The Lady Garden

Tea and Strumpets

The Internet Killed the Video Star

It’s quite possible that this will be the last Porn Tuesday post. Ever. Or for a while. Or until something happens. Or at least the last by me. Because we’re very happy to host guest posts on the topic. But this is the last of the myths I want to deal with.

In the course of my life-time, one invention has done more than any other to increase the availability of pornography. It brought visual porn into the home in a way it never had been before. With it came moral panics, what’s been called the Golden Age of Censorship, and a real fear about what the effect of this permeation of sexually-explicit material into our society might be.

That invention was, of course, the video recorder.

Before that, if you wanted to see an X-rated movie, you had to go to the kind of theatre that showed them. Difficult for most men, socially impossible for women. (That is, unless you were one of the few people with grubby Super 8 in the basement.) Now you could discreetly rent a couple of movies, take them home and watch them in private.

Quite simply, every technology has been used for pornography pretty much right off the bat. There’s nothing special about the internet. The ballooning in the availability of porn isn’t a decade old, it’s a generation. It’s thirty years. That’s plenty of time for social catastrophe to rock along if it was going to.

What the internet has done for porn is what it’s done for music, really: it’s taken power away from the studios, made producing and distributing your own material cheaper and easier, and so broadened the selection of what’s available. Yes, it’s also increased availability and made it harder to police, age-wise, who’s watching what, but (IMO) not as profoundly as the VCR.

So, what’s been the effect?
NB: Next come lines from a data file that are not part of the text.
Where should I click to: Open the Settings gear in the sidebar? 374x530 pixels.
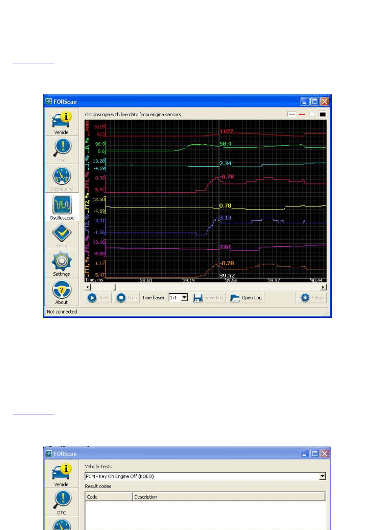(x=62, y=264)
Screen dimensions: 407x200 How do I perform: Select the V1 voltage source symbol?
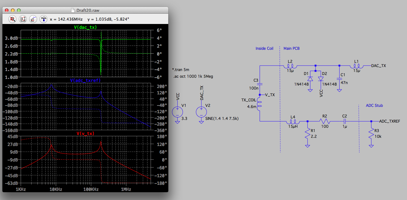pyautogui.click(x=177, y=112)
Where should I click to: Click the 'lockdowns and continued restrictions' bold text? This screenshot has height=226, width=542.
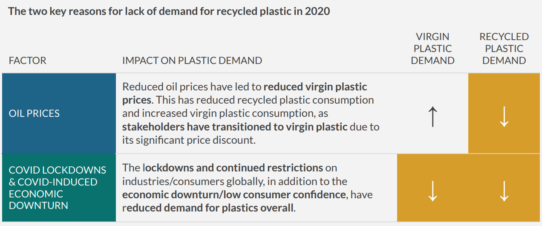[x=234, y=168]
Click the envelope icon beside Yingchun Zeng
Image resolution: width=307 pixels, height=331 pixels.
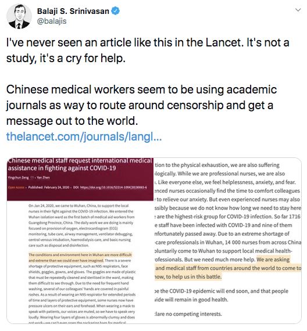[x=32, y=178]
It’s really hard to tell with studies of individuals, because Causation. Basically, if someone is a sexist arsehole and watches a lot of porn, you can’t tell if A causes B, B causes A, or if the two things are completely unrelated.

There are population studies*, though, and what they show is something that shouldn’t be too surprising if you ponder these two questions in isolation.

Since, say, the 50s, has violence against women become more or less socially acceptable?

Since, say, the 50s, has pornography become more or less freely available?

Given the really obvious answers to those questions, can we really suggest that pornography causes (or even “fuels”) violence against women?

Please note I don’t wish to imply that pornography decreases violence against women. Some people do argue that, I’m not convinced. I think we’re in a “pirates and global warming” situation. What I am saying is that it’s… interesting to suggest a correlation between two lines trending in opposite directions.

This here is where the conclusions would go, if that was what this was about. I think it’s pretty clear where I’m coming from. You want to take away my porn, I do think you should have to be able to prove that it’s doing some concrete damage somewhere, and someHOW. Also, I think we’ve got ourselves in a real mess with censorship (illustrated most clearly by a case in the States where a teenage girl was charged, as an adult, with child pornography offensese, for taking a photograph OF HERSELF), while managing to convince ourselves that we live in a time of unprecidented sexual licence.

But feel free to disagree. This has all been about getting people thinking and talking.

*Somewhere, in the piles of links in my porn-columns folder, I have links to two individual studies and one meta-study, all of which concur. I just can’t fucking FIND them right now.

3 responses to “The Internet Killed the Video Star

  1. Moz July 5, 2011 at 4:07 pm

    please don’t stop – I think porn tuesdays are one of the highlights. Even if you make us hapless readers come up with the topics… I’m sure there’s something interesting in the news every week that’s porn-related.

    I mean, does the internet make it easier for women to conceal their interest in porn, and easier to develop one in the first place? So much simpler to just have a private stash of files on your hard disk than a box of video tapes or magazines. But then, so much less easy to find than the (cough) “romance” section in your public library.

    Has the kink scene fragmented now that the two people in New Zealand who are interested in pink panther furridom can find each other online?

    Who does “women-oriented” porn oppress?

    • Emma July 5, 2011 at 5:01 pm

      Thanks, Moz. And yeah, I’m not going to stop-stop, but just as a regular feature. Basically, because I’ve covered all the stuff that had been sitting in the back of my head since I started writing for PA.

      And yeah, Annie Sprinkle started in the video age, but by and large porn for and by women belongs to the internet age. I dunno if we can do much more than theorise about the why.

  2. Moz July 5, 2011 at 4:14 pm

    Oh and “you want to take away my porn…”

    Yes, it must be inspected, and if it passes I will return it to you 🙂

    The whole “show damage” argument is a challenging one, since so many people are so committed to the idea that the mere existance of porn is evidence of harm. As NZBus has shown, the standard for harm is also interesting to define to avoid gaming the system (I’m sure somewhere in the US had a case like this, need to do some research). But from those NZBus driver’s PoV the presence of a veiled woman did harm them and their actions in self-defense got them into trouble. It’s not whether the claims of phobia are really true, it’s whether claims like that could be used to ban pornography (“pictures of boobs scare me, honest”).